Intelligent Multi-language AI Dubbing/Translation Tool - Linly-Dubbing — "AI Empowerment, Language Without Borders"
Table of Contents
Linly-Dubbing
is an intelligent multi-language AI dubbing and translation tool inspired by YouDub-webui
and further extended and optimized. We aim to offer diverse and high-quality dubbing options by integrating Linly-Talker
’s digital human lip-sync technology, creating a more natural multi-language video experience.
Leveraging cutting-edge AI technologies, Linly-Dubbing
sets new standards in naturalness and accuracy for multi-language dubbing, making it ideal for international education, global content localization, and more.
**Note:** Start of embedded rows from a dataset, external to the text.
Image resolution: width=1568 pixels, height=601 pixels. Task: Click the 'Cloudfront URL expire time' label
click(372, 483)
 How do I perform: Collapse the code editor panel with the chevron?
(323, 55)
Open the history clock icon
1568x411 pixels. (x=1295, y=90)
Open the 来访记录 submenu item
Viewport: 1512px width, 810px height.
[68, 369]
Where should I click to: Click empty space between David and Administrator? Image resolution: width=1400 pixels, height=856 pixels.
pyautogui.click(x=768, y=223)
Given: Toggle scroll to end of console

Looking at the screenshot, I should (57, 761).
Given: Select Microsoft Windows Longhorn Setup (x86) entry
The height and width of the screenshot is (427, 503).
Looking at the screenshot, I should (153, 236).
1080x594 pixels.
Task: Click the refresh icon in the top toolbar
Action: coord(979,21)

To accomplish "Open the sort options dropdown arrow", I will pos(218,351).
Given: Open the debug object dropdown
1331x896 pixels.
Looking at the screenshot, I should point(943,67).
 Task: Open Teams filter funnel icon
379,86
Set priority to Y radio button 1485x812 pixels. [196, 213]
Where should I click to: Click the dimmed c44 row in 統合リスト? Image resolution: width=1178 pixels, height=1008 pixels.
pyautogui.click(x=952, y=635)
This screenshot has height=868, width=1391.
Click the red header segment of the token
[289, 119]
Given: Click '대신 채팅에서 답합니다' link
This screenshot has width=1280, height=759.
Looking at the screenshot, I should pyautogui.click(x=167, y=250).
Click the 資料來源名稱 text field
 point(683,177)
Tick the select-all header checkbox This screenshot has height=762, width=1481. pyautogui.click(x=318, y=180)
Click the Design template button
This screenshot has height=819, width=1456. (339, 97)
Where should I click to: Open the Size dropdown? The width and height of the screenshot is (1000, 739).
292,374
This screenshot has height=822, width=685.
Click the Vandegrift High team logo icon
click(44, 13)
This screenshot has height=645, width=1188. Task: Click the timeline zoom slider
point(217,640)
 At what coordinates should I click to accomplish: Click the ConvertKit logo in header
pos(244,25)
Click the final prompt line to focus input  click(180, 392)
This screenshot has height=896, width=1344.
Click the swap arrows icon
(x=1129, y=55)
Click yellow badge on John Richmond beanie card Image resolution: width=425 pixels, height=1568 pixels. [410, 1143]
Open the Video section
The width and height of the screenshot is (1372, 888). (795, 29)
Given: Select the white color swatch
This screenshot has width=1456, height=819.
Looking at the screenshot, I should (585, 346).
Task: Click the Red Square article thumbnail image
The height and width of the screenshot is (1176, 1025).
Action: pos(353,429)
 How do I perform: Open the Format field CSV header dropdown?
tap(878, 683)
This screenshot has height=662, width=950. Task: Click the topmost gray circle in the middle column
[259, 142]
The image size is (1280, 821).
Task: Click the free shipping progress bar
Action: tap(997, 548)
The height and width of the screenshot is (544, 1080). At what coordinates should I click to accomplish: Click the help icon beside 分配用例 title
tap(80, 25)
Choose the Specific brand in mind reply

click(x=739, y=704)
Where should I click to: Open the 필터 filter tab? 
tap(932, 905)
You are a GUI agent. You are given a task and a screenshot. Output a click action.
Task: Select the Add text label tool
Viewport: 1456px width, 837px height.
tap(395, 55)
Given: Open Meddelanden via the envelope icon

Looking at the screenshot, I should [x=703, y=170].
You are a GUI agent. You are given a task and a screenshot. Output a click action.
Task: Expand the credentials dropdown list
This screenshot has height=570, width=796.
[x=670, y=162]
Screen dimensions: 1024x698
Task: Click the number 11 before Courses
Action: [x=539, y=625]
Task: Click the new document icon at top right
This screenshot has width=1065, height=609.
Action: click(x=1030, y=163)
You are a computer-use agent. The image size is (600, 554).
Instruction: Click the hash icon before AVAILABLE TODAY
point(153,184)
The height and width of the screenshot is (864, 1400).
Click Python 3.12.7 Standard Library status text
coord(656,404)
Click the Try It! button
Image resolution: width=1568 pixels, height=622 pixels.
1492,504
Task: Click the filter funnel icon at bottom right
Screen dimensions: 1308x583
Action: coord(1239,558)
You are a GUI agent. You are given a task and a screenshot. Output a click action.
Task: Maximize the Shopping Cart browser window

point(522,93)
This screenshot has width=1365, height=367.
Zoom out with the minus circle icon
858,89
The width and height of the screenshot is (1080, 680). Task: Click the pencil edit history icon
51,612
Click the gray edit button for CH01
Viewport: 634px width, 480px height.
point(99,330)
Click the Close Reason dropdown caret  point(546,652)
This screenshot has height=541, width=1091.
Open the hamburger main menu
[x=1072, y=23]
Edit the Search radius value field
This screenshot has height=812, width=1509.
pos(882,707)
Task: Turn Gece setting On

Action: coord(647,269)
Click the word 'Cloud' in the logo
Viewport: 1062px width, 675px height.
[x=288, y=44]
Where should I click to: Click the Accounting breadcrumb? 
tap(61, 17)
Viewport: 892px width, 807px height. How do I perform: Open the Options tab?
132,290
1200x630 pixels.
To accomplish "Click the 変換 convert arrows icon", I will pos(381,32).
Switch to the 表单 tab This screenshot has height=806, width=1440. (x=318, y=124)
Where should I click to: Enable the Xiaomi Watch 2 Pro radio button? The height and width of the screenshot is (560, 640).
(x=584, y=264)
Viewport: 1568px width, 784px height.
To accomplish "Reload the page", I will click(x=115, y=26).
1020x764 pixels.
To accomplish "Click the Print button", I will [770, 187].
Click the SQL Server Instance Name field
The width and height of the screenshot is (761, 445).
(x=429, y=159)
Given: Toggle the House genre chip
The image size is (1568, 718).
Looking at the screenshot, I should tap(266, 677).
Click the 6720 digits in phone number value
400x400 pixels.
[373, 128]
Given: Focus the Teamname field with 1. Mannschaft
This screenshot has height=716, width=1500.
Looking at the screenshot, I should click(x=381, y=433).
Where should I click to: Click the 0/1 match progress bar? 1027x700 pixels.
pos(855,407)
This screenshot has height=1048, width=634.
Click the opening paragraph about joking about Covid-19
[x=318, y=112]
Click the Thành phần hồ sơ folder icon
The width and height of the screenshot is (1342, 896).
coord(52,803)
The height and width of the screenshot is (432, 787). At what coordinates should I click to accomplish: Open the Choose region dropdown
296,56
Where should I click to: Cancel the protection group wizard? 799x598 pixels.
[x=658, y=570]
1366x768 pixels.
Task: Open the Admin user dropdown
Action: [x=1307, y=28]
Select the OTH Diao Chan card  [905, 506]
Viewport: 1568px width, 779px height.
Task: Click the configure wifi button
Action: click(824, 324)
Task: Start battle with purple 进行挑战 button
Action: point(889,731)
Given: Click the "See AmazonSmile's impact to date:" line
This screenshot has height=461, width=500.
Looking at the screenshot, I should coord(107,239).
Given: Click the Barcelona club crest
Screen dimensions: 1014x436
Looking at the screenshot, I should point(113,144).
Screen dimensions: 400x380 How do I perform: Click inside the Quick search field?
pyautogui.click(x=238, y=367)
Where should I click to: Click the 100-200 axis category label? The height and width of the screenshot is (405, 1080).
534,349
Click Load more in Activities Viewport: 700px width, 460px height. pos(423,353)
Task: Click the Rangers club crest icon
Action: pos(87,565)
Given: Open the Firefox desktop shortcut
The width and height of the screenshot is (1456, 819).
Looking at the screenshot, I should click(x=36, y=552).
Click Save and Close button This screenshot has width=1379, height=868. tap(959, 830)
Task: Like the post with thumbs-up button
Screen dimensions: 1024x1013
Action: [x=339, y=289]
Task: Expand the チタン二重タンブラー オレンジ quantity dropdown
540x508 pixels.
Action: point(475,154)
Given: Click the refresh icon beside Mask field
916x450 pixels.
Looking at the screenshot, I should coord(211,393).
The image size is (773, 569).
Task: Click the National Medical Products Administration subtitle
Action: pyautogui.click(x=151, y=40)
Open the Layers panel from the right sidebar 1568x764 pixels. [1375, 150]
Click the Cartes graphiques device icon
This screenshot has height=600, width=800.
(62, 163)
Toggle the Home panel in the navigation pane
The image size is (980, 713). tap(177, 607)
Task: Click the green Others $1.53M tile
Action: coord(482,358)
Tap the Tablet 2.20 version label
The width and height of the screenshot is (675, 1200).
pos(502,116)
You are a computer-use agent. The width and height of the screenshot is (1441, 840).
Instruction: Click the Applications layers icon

It helps teams extend their reach and share high-quality content worldwide.
Key features include:
- Multi-language Support: Offers dubbing and subtitle translation in Chinese and many other languages to meet global needs.
- AI Speech Recognition: Employs advanced AI for precise speech-to-text conversion and speaker recognition.
- Large Language Model Translation: Uses leading language models like GPT for fast and accurate translations, ensuring professional quality.
- AI Voice Cloning: Utilizes cutting-edge voice cloning to generate speech closely matching the original video's tone and emotion.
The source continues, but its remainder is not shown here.